Saturday, October 08, 2005
Monsieur decided the fate of three chickens. Since he keeps chickens, this will involve a bit of violence. I will never get used to it, I don’t think. I was raised on a farm and I know all about where meat comes from and what happens to animals and all, but still… I can’t quite get used to the fact that it’s gotta happen so often.
Three chickens hadn’t been making their numbers in the egg quota, so they started getting some additional shelled corn and fewer soybeans in the feed for the past month. They didn’t seem to know what was up; they just started putting on the pounds. Monsieur usually does the chicken feeding and egg gathering, but once in a while I do it.
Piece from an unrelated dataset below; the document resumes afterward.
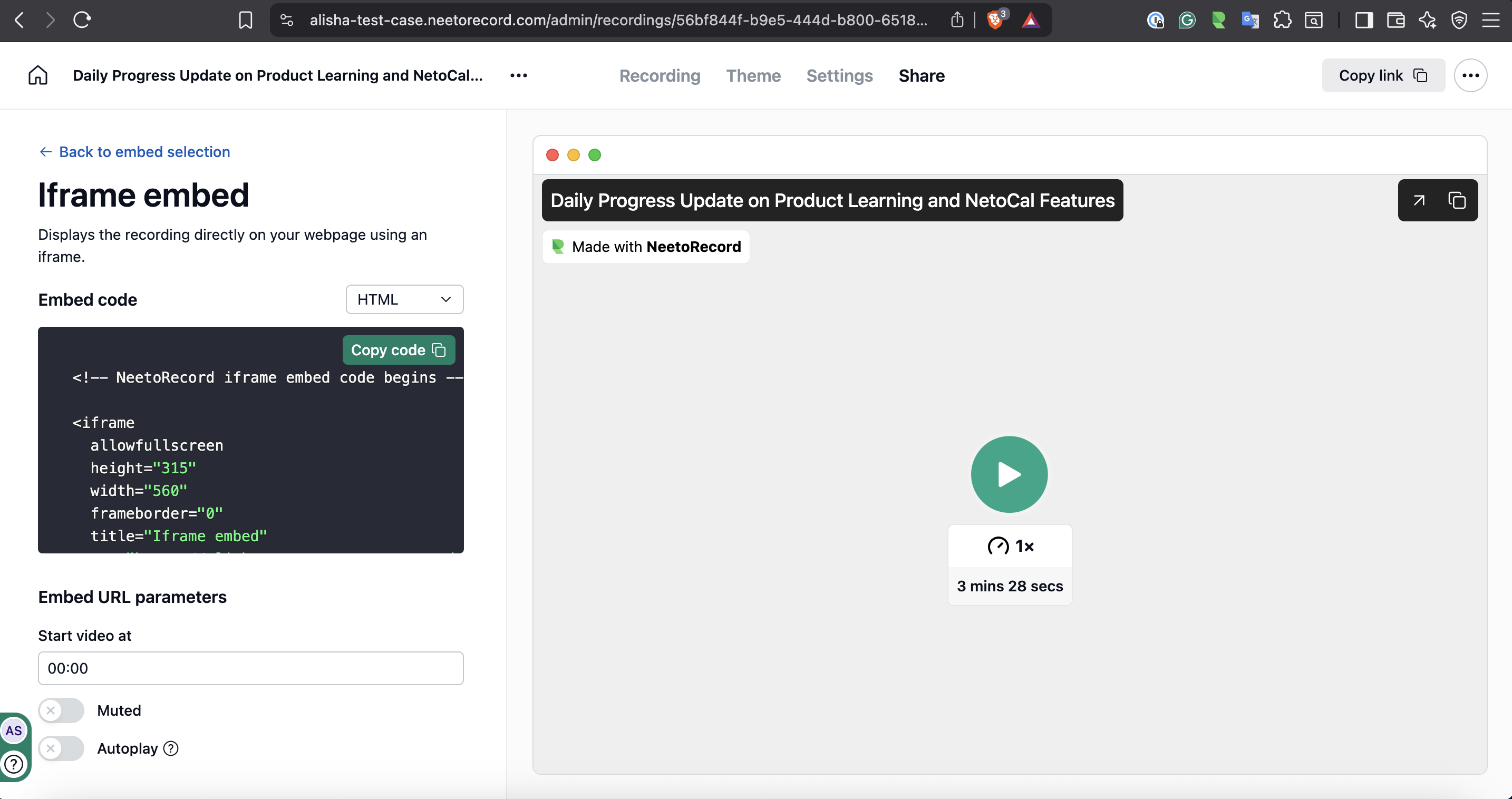Play the recording preview
This screenshot has height=799, width=1512.
pos(1009,474)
In case you were wondering, chickens stink.
One chicken was already dispatched earlier this week, and cooked in a pinapple and honey glaze. The next one will go for tomorrow’s dinner. #3’s execution date has not been set.
For every chicken we off, we usually purchase five new chicks from the chick hatchery. They’re adorable, but I can’t get too attached. We set them up in a little warm box heated by a 25-watt light bulb and filled with sawdust and dried leaves. Chicks need to be fed five times a day or more. One or two usually will die from natural causes and another will get offed by a feral dog or a coyote.
Monsieur treats coyotes with the same respect that he treats all thieves: none at all. I discovered this recently one night when he heard a suspicious noise in the back yard; he snatched a saber down from the wall and ran outside, his footsteps silent. He came back in and replaced the sword and I gave him a questioning look. “Damned coyotes,” he said.
“Why don’t you have a gun?” I asked.
“I hate guns,” he replied. “They are without honor; they require less skill and I would have to lock them away from the children. By the time I could get a rifle unlocked, have it loaded and run outside, the coyote would have had dinner and then would be carrying away his breakfast. Besides,” he added, “an intruder can use a gun against you.”
“He could use a sword against you just as easily,” I argued.
He chuckled. “Unlikely,” he said. “He would have to be well-versed in swordplay. I know of few 21st-century house burglars with such esoteric knowledge.”